What needs to be done: Reproduce the lines of the material verbatim, beginning with the line that contains "Select the Maintenance wrench icon" and continuing through the line that contains "pyautogui.click(x=143, y=352)", both ends included.

(Text and item location entries)

--------------------------------

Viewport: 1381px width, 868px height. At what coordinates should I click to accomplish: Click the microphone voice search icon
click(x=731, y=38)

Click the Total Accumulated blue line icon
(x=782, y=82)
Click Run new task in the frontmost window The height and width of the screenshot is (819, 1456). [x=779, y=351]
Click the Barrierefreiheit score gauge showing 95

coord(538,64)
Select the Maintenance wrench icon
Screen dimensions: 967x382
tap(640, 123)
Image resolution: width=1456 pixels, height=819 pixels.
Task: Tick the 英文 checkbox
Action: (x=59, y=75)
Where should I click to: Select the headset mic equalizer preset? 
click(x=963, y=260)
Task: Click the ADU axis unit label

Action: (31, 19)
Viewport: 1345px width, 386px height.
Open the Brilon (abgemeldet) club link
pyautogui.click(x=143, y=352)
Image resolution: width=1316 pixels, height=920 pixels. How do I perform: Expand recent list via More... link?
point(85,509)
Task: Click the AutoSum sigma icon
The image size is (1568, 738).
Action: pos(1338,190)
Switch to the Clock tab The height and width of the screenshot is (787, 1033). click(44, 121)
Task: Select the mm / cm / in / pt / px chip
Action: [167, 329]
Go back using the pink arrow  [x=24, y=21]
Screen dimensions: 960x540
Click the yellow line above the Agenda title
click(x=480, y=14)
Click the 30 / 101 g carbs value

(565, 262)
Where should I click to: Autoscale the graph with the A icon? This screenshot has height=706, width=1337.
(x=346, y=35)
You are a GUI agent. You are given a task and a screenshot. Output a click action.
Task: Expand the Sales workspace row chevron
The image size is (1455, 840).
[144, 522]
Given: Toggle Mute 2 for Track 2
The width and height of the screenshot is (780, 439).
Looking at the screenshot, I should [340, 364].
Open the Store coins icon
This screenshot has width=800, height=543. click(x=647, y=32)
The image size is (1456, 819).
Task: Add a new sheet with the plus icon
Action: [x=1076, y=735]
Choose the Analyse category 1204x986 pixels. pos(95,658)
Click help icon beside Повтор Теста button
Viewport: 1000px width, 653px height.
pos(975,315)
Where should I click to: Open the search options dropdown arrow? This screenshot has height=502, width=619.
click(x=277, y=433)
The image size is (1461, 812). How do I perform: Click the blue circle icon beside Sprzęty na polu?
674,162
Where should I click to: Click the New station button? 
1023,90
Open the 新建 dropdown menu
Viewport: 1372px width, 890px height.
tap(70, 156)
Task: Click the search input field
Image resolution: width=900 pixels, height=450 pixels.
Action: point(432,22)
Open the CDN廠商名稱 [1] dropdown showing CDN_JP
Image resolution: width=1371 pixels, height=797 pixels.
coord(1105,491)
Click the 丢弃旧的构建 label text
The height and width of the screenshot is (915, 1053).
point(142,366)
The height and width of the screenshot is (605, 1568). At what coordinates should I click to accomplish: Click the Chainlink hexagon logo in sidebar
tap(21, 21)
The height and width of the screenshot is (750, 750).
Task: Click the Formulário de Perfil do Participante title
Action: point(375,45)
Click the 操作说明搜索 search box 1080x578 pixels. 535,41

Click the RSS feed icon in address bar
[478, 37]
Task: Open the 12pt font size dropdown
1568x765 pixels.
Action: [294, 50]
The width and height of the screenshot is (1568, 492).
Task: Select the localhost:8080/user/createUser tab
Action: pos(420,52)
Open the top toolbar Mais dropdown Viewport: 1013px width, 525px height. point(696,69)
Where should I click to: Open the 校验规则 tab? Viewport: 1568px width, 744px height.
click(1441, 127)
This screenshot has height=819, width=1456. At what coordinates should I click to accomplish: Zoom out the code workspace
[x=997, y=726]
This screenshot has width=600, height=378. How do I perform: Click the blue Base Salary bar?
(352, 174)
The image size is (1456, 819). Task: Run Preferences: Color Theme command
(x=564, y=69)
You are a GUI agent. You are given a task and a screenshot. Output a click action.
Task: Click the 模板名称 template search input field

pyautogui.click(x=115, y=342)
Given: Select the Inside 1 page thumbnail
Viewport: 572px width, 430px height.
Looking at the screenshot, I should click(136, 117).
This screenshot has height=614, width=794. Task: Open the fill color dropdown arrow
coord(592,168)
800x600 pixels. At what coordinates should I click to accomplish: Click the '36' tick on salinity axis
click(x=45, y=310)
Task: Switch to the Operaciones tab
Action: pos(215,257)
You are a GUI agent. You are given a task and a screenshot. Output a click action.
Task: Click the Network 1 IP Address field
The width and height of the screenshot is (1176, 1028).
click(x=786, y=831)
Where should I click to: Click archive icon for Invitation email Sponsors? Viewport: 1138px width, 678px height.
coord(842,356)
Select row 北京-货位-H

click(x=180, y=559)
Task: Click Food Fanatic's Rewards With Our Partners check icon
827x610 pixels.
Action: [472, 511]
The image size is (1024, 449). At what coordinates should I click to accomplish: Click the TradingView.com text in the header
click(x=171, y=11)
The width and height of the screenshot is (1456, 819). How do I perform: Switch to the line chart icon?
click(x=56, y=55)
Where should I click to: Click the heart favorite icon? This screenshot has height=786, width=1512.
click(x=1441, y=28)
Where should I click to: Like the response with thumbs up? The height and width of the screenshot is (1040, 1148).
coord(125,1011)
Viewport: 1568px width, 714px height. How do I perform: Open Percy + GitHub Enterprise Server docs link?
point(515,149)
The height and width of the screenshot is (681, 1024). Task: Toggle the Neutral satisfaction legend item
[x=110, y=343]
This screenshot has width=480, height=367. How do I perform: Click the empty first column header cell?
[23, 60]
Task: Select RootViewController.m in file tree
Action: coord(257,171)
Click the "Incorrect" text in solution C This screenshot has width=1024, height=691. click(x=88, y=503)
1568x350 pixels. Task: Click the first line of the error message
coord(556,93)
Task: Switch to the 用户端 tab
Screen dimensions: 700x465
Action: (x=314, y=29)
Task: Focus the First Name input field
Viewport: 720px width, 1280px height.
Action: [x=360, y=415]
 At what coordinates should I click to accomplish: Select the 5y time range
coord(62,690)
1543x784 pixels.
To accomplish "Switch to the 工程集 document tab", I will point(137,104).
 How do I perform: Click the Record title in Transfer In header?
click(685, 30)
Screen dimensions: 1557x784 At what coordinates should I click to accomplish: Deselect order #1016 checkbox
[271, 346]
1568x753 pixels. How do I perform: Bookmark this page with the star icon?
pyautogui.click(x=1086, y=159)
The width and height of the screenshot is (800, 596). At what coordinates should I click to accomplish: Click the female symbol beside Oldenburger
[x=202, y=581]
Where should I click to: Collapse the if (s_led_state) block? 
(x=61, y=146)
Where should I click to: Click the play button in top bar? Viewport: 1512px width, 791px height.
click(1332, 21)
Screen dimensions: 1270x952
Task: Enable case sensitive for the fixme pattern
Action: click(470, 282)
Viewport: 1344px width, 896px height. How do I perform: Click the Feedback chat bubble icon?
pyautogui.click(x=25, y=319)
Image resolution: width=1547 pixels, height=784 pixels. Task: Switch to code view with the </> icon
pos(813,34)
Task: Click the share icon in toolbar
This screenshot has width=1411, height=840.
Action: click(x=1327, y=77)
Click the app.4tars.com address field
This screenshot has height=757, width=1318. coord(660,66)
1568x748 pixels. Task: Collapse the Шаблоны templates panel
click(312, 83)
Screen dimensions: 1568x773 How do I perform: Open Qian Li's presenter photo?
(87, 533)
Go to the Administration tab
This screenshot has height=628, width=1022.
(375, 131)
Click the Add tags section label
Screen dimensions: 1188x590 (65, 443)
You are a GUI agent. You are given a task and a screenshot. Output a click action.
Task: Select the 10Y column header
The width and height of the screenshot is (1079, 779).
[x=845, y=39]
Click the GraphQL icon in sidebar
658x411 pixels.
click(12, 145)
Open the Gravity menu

--------------------------------

Written response:
Select the Maintenance wrench icon
Screen dimensions: 967x382
tap(640, 123)
Image resolution: width=1456 pixels, height=819 pixels.
Task: Tick the 英文 checkbox
Action: (x=59, y=75)
Where should I click to: Select the headset mic equalizer preset? 
click(x=963, y=260)
Task: Click the ADU axis unit label

Action: (31, 19)
Viewport: 1345px width, 386px height.
Open the Brilon (abgemeldet) club link
pyautogui.click(x=143, y=352)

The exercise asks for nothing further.